Pattern of Health Perception and Health Management:


 How does the person describe current health?
 What does the person do to maintain health?
 What does person know about links between lifestyle and health?
 How big a problem is financing health care for this person?
 Can this person report his/her medications and the reason for taking them?
 If this person has allergies, what does he/she do to prevent/manage them?
 What does the person know about medical problems in his/her family?
 Have there been any important illnesses/injuries in this person’s life?
Nutritional-Metabolic Pattern:
 Is this person well-nourished?
 How does this person’s food intake compare with recommended food intake?
 Does this person have any disease that affects nutritional/metabolic function?
Pattern of Elimination:
 Are the person’s excretory functions within normal range?
 Does the person have any disease of the digestive system, urinary system, or skin?
Pattern of Activity and Exercise:
 How does this person describe his/her weekly pattern of:
Activity/Leisure?--Exercise/Recreation?
 Does this person have any disease that affects his/her:
Cardio/Respiratory System?--Musculoskeletal System?
Cognitive/Perceptual Pattern:
 Does this person have any sensory deficits? If yes, are they corrected?
 Can this person express himself/herself clearly and logically?
 What is this person’s level of education?
 Does this person have any disease that affects mental or sensory functions?
 If this person has pain, describe it and its causes.
Pattern of Sleep and Rest:
 Describe this person’s sleep/wake cycle.
 Does this person appear physically rested and relaxed?
Pattern of Self-Perception and Self-Concept:
 Is there anything unusual about this person’s appearance?
 Does this person seem comfortable with his/her appearance?
 Describe this person’s feeling state.
Role-Relationship Pattern:
 How does this person describe his/her various roles in life?
 Has, or does this person presently have positive role models for these roles?
 Which relationships are most important to this person at this time?
 Is this person presently going through any changes in role or relationships? If yes, describe changes.
Sexuality – Reproductive Pattern:
 Is this person satisfied with his/her situation related to sexuality?
 Does this person have any disease/dysfunction of the reproductive system?
 Is this person satisfied with his/her plans regarding children?
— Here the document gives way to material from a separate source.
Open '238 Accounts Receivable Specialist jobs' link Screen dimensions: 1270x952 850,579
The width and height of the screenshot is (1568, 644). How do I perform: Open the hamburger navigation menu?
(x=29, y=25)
Pattern of Coping and Stress Tolerance:
 How does this person cope with difficult situations/problems?
 Do these coping mechanism/actions help or make things worse?
 Has this person had any treatment for emotional distress?
Pattern of Value and Beliefs:
 What principles did this person learn as a child that are still important to him/her?
 Does this person identify with any social, religious, ethnic, regional, cultural, or other groups?
 What support systems does this person currently have?